Abortion provider Planned Parenthood asserts “unplanned equals unwanted equals unloved,” Bomberger relayed. “They decide that certain human beings are unfit to live.” In contrast, Bomberger claimed “most of us are unplanned,” sharing his own story of conception in rape, and adoption into a multiracial family of 15.
Seventy-nine percent of Planned Parenthood abortion facilities are within walking distance (two miles) of majority African American or Latino neighborhoods, reported Catherine Davis, founder and president of the Restoration Project. Thirty-eight percent of U.S. abortions in 2016 were performed on black women according to the Centers for Disease Control.
Summit participants also heard from speakers at a series of workshops on local ministries.
Cindy Collins of Speak Hope shared about ministering amidst victims of sex trafficking, many of whom are coerced into unwanted abortions by traffickers who see children as a threat to profits.
This context can be challenging, Collins reported, but she shared of being drawn into the heart of Jesus.
“Is not the child of a prostitute worth saving? The Lord thought so: Rahab is in his lineage,” Collins noted.
“Sometimes we over-complicate loving people,” observed Amy Ford of Embrace Grace, a ministry that connects local churches with those facing unplanned pregnancy. “We equip churches with everything they need to do this.”

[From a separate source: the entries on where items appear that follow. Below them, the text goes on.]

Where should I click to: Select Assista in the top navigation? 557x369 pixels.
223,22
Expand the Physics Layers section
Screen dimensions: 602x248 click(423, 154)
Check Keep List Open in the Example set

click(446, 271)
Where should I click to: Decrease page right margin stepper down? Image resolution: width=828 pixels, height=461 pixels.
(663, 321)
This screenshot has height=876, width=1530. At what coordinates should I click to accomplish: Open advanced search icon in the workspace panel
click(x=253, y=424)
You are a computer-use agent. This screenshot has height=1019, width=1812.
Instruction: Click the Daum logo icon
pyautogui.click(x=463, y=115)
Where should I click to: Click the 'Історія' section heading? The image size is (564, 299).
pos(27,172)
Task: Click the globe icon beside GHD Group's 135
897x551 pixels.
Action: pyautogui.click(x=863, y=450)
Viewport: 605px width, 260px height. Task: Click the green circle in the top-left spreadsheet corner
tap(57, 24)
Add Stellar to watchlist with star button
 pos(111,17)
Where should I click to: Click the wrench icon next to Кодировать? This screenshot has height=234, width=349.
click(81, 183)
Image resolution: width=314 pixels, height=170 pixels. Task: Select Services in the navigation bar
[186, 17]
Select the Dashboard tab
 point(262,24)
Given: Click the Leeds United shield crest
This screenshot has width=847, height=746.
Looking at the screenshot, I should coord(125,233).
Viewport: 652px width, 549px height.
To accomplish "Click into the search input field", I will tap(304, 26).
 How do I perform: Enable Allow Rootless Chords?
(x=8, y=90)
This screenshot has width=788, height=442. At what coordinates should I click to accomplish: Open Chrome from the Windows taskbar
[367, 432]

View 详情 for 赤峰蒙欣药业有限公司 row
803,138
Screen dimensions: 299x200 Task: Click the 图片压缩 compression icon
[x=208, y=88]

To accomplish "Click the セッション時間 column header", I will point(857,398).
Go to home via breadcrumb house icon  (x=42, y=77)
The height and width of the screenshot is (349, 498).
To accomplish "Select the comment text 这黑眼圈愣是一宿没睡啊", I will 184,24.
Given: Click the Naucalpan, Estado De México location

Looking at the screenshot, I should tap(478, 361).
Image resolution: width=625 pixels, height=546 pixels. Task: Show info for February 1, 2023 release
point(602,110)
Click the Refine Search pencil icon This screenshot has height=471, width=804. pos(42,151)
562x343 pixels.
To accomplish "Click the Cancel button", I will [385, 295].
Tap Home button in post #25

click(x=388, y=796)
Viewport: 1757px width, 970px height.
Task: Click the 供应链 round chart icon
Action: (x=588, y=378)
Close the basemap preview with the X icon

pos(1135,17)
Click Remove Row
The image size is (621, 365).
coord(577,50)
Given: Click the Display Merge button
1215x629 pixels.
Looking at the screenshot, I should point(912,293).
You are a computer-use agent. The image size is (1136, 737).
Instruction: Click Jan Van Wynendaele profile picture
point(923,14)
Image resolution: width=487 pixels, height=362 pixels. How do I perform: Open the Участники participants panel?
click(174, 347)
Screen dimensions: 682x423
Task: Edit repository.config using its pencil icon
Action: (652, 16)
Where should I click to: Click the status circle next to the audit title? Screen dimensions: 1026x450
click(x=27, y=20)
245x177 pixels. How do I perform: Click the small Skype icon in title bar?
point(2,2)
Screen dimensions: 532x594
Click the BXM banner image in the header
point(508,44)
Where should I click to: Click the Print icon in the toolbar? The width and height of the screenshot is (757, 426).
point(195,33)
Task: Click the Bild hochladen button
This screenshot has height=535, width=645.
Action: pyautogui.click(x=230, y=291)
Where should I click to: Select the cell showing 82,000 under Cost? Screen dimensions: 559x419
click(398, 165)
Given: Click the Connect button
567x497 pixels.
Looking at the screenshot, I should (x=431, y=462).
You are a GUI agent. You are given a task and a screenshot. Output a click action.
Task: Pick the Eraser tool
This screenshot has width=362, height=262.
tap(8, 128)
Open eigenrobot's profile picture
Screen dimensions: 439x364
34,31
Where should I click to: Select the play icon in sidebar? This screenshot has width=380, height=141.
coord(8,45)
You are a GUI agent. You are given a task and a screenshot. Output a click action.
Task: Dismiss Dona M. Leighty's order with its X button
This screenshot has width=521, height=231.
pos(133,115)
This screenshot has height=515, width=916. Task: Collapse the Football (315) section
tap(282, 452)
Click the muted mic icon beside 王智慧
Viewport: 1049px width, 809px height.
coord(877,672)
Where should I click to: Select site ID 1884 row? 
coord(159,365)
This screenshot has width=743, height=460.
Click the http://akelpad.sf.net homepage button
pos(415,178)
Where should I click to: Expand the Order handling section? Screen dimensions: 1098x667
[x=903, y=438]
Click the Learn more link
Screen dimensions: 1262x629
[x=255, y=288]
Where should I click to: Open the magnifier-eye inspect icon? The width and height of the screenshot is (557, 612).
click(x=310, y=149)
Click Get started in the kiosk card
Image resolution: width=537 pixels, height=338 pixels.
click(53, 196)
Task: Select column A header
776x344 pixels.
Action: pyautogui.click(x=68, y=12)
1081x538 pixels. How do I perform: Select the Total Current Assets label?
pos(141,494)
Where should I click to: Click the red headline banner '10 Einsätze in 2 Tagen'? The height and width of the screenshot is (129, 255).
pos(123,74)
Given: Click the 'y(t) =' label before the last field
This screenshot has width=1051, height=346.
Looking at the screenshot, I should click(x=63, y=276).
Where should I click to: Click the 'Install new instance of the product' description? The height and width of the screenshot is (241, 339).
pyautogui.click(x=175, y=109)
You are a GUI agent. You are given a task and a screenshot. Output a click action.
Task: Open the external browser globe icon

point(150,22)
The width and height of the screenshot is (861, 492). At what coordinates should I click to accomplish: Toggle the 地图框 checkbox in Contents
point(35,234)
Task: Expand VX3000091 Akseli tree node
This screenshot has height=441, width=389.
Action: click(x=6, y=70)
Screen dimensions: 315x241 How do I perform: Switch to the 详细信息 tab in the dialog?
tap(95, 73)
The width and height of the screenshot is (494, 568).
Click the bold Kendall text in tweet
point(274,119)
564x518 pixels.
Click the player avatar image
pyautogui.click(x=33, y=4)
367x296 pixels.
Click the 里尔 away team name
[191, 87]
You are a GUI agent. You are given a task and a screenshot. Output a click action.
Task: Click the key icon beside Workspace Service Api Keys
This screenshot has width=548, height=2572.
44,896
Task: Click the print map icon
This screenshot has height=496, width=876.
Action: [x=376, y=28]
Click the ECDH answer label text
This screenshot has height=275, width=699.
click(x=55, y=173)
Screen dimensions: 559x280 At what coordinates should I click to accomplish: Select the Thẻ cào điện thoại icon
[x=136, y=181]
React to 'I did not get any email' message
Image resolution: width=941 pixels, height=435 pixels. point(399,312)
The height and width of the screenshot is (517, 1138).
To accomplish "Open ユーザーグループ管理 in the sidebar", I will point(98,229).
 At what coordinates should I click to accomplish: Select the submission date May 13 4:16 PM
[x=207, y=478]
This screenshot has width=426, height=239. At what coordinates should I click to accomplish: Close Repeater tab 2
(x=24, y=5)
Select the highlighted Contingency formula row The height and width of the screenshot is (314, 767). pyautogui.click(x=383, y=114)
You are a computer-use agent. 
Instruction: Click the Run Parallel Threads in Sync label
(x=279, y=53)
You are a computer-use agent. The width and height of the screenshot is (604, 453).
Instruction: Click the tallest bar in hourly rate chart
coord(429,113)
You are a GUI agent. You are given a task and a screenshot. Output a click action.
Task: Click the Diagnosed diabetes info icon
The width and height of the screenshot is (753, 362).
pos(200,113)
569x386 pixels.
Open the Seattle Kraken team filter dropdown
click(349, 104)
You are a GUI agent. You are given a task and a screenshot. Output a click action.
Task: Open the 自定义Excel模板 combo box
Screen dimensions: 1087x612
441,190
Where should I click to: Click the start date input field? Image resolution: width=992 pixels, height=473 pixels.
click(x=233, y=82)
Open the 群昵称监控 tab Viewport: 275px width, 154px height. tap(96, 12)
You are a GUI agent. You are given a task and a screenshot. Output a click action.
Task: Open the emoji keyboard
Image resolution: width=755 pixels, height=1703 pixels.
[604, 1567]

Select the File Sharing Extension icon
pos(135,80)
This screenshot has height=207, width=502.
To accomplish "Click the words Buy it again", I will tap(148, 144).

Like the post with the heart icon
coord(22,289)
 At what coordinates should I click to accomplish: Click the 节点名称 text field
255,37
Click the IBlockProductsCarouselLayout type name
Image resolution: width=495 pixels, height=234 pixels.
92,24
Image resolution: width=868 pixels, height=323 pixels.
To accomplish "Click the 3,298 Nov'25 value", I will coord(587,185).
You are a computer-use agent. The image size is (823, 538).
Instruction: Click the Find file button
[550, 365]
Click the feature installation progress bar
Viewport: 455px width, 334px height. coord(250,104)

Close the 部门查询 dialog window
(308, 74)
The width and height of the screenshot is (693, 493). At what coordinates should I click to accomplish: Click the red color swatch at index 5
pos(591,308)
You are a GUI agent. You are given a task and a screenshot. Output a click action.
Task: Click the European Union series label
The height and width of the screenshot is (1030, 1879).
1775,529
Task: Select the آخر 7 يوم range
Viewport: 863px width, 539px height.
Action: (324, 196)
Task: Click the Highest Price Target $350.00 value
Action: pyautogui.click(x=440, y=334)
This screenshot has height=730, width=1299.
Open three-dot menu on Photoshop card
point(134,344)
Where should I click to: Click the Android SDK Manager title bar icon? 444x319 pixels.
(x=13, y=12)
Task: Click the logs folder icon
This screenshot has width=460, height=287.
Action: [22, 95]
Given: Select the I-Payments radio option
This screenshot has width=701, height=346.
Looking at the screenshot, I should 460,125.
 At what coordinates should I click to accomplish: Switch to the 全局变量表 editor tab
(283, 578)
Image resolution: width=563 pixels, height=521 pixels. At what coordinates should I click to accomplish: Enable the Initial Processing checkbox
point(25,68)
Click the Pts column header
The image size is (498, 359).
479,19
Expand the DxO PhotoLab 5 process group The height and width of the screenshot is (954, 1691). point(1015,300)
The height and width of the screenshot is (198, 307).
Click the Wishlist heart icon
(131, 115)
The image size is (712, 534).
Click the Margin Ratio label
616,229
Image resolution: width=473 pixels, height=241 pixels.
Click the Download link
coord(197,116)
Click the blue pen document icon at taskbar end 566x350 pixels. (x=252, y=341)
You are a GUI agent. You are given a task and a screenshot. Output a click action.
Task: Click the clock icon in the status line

Ford recalled speaking briefly at a conference of 10,000 women in Texas.
“I know statistically that 2,500 of you have experienced abortion. This does not disqualify you from ministry, because the blood of the Lamb covers that,” Ford told conference participants. “That was thirty seconds but these women were free to tell their stories and our booth was flooded.”
“Someone might hear a woman speak and think ‘That story is way worse than mine, and if God did that for her then maybe God will love me too,’” Ford offered.